Tobii Pro employs its eye-trackers to find out what attracts attention in a car showroom
This is the first public data from a showroom study using Tobii’s glasses.
When potential buyers go into a car showroom, car brands have 20-second windows of attention to make the sale.
That’s one of the takeaways from an eye-tracking study — out this week — that was conducted by eye-tracking researcher Tobii Pro, Toyota Canada and conference provider Dx3 Canada. The study took place at a mock car showroom created at the Dx3 marketing conference this past March in Toronto, which included a Corolla, a RAV4, pretend salespeople and promotional displays.

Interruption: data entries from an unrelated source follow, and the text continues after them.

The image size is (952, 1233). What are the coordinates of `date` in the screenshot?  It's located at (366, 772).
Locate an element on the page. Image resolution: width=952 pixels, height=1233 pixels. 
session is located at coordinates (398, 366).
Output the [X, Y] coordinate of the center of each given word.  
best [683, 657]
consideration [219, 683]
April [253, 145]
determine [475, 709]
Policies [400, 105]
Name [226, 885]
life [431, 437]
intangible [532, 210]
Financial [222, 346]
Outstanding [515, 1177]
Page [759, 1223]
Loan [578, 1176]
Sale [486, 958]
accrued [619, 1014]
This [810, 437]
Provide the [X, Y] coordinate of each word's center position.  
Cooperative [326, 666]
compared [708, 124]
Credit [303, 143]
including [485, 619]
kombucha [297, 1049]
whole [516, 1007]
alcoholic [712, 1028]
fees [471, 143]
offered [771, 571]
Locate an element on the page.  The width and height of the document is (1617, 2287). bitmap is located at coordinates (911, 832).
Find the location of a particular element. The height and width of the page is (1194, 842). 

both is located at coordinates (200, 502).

Tobii Pro Insight Senior Research Director Mike Bartels told me this is “the first marketing showroom data that Tobii has made publicly available,” although his company has conducted other confidential showroom studies.
Ninety-two conference goers, wearing Tobii Pro Glasses 2 wearable eye-trackers, volunteered to explore the showroom as they might a regular showroom. The glasses recorded what the participants looked at and for how long.
In the “no-surprise” department, cars were the main attraction, with most of participants’ attention on consoles and their instrumentation, gear shifts and side windows (where dealers usually have their pricing and related info).
The participants were divided into only two groups: millennials and “older,” a demarcation that is rather sobering for anyone not in their 20s or 30s. Older shoppers spent more time looking at the cars, and millennials were more interested in the interactive displays. Both groups looked at marketing displays if they were directly in their walking path.
Bartels noted that the younger shoppers’ attention spans may be shorter because they are better tuned to process information quickly. Tobii’s eye-tracker is frequently used to monitor attention spans online, where the ability to quickly scan information is often related to a site’s overall value to a user.
For marketers who create showrooms or interactive displays for showrooms, as well as ones developing web sites, studies like this demonstrate that shoppers’ attention flows are key to whether they make buying decisions — or leave. In fact, Tobii has also been experimenting with a combination of real and virtual environments, where virtual reality is used to model attention flows in physical shopping spaces.
I pointed out that, as a generalization of how shoppers explore car showrooms, this particular study may have had some flaws.
They weren’t real shoppers, they were taking a quick break from the conference, and they weren’t looking to spend their own money. They also weren’t representative shoppers, since they were marketing to tech-savvy attendees at a conference on that subject, plus the sample size was small, and the sales people were play-acting.
Bartels acknowledged that these were “fair points,” adding that there are always some tradeoffs in studies.
But, he added, the results are “consistent with what we’ve seen” in the confidential studies, and they’re consistent with a key trend Tobii finds among online users:
“Give me answers, and don’t make me read.”